Bacteria in the human gut cooperate with human cells to make a molecule essential for life, according to a team led by NIEHS scientists. The molecule, nicotinamide adenine dinucleotide (NAD), is required for the hundreds of biochemical reactions a cell must complete to survive.
The researchers also found that bacteria inside of some tumors protected the tumors from anti-cancer drugs that target NAD. The findings were published online Mar. 3 in Cell Metabolism.
Xiaoling Li, Ph.D., head of the NIEHS Metabolism, Genes, and Environment Group, studies how NAD is produced through two biological pathways. One is called the amidated pathway and the other is a slightly longer series of reactions called the deamidated pathway.
Most scientists say that the two routes are separate in mammalian cells. The amidated pathway makes most of the NAD, and the deamidated one is seldom used. However, Li’s study suggests that gut bacteria make an enzyme called nicotinamidase (PncA) that allows both pathways to operate and produce NAD in mammalian cells.
She and her colleagues made the discovery by comparing NAD production in regular mice with that in mice lacking microbes in their gut, or gut microbiota.
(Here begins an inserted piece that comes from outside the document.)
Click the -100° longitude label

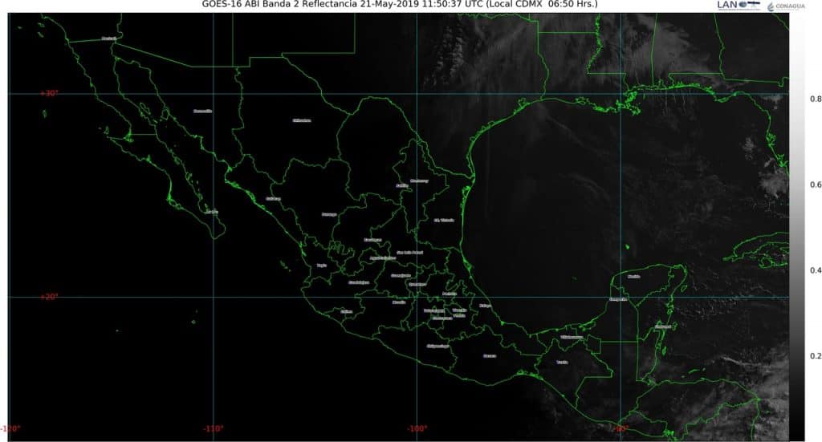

"Based on our previous knowledge about mammalian NAD production, no one has ever thought that bacteria could be significantly contributing to it," Li said.
Allowing tumors to grow
According to Li, NAD is needed to make the molecule that cells use for energy, known as adenosine 5'-triphospate (ATP). Because tumors require a lot of ATP to grow and spread, several pharmaceutical compounds aim to kill cancers by reducing NAD synthesis.
However, Li’s group found that bacteria that live inside some tumors, such as those found in colon and pancreatic cancer, make the tumors resistant to anti-cancer drugs that target NAD. The resistance occurs because bacteria in the tumors produce PncA, which allows the tumor cells to bypass the blocked pathway and use the second, less common pathway to make NAD. Ultimately, the tumors generate the energy necessary to grow.
The importance of gut microbiota
NIEHS Staff Scientist Igor Shats, Ph.D., a member of Li’s group and lead author of the study, noted that NAD levels tend to decrease as mammals age. He said some people take supplements to boost NAD production. Shats explained that his group’s latest research indicates that the efficacy of those compounds depends on gut microbiota.
"If your gut bacteria do not have the enzyme we found responsible for [advancing] NAD synthesis, the supplements will be much less efficient," he said.
Citation: Shats I, Williams JG, Liu J, Makarov MV, Wu X, Lih FB, Deterding LJ, Lim C, Xu X, Randall TA, Lee E, Li W, Fan W, Li J-L, Sokolsky M, Kabanov AV, Li L, Migaud ME, Locasale JW, Li X. 2020. Bacteria boost mammalian host NAD metabolism by engaging the deaminated biosynthesis pathway. Cell Metab 31(3):564-579.e7.